July 21 (Bloomberg) -- The Philippine peso may rise 6 percent by year-end as overseas workers send more money home and the central bank raises interest rates, said Jose Sio, chief financial officer at the holding company of billionaire Henry Sy.



The currency will climb as high as 42 per dollar by Dec. 31, said Sio at SM Investments Corp., which owns the Philippines' largest shopping mall operator and its second-biggest local bank. He said that was his own personal forecast. The bank has branches in malls handling some of the $1.4 billion in monthly remittances to the nation from workers abroad.

``There will be more dollars coming in from overseas workers,'' which will boost the peso, Sio said in an interview from Manila. The company will keep building new shopping malls, which include branches of Banco de Oro Unibank Inc., he said.

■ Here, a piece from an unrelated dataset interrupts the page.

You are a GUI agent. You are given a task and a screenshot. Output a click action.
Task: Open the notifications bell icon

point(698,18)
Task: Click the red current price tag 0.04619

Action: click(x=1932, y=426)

Remittances from Filipinos working overseas, which account for 10 percent of the economy, increased 15.6 percent in May from a year ago to $1.43 billion. SM's profit grew 13 percent in the first quarter as these inflows, which usually peak in December, helped bolster sales at the company's malls.

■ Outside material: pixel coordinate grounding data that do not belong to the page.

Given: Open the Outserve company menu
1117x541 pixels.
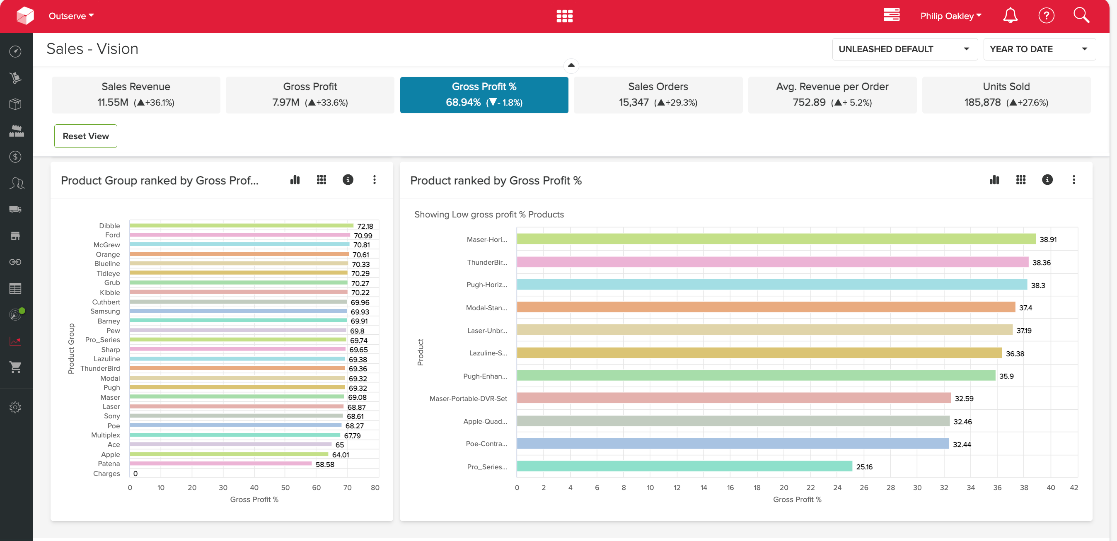Looking at the screenshot, I should [x=72, y=16].
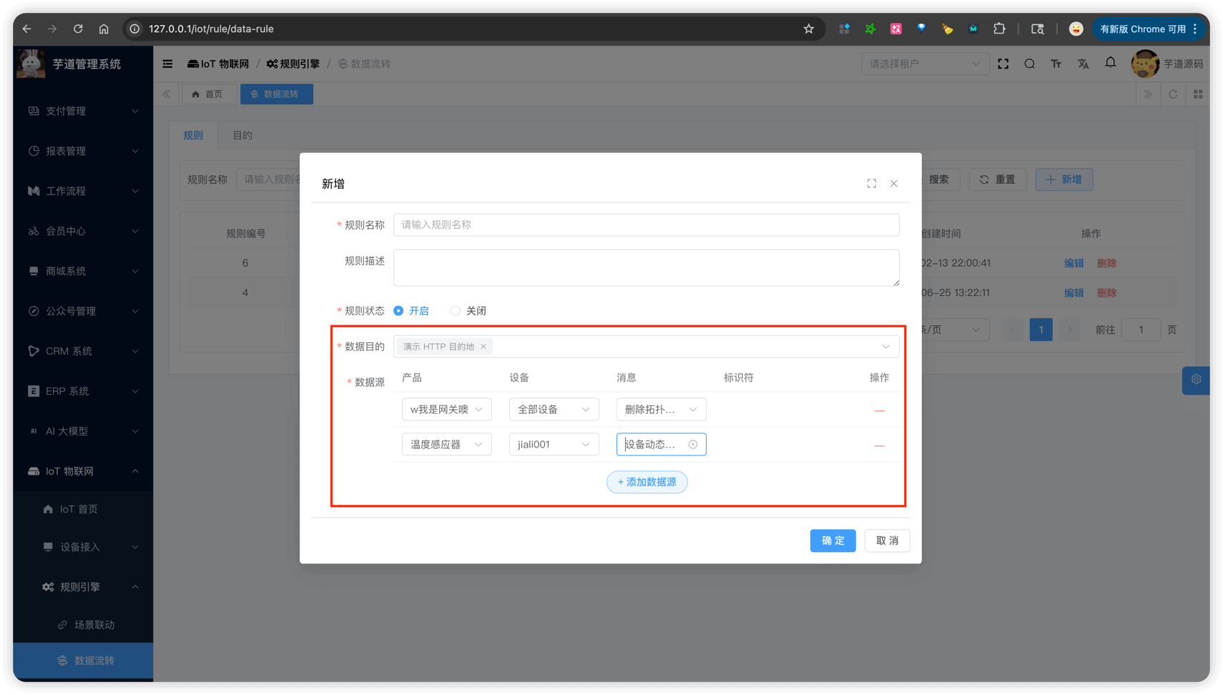This screenshot has height=695, width=1223.
Task: Click the 规则名称 input in dialog
Action: click(646, 225)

The peso lost 7.9 percent against the dollar in the past six months, the worst-performer among the 10 most-active Asian currencies outside of Japan after the Indian rupee, as inflation accelerated to a 14-year high in June. The central bank last week increased its 2008 inflation estimate to a range of 9 percent to 11 percent, which has deterred foreign investors from buying the nation's assets

Remittances

Sio's forecast is more bullish than the median estimate for the currency to reach 44.50 by the fourth quarter, based on 22 economists surveyed by Bloomberg. Only four analysts have a more optimistic forecast. The peso was at 44.37 as of 9:59 a.m. in Manila, according to the Bankers Association of the Philippines.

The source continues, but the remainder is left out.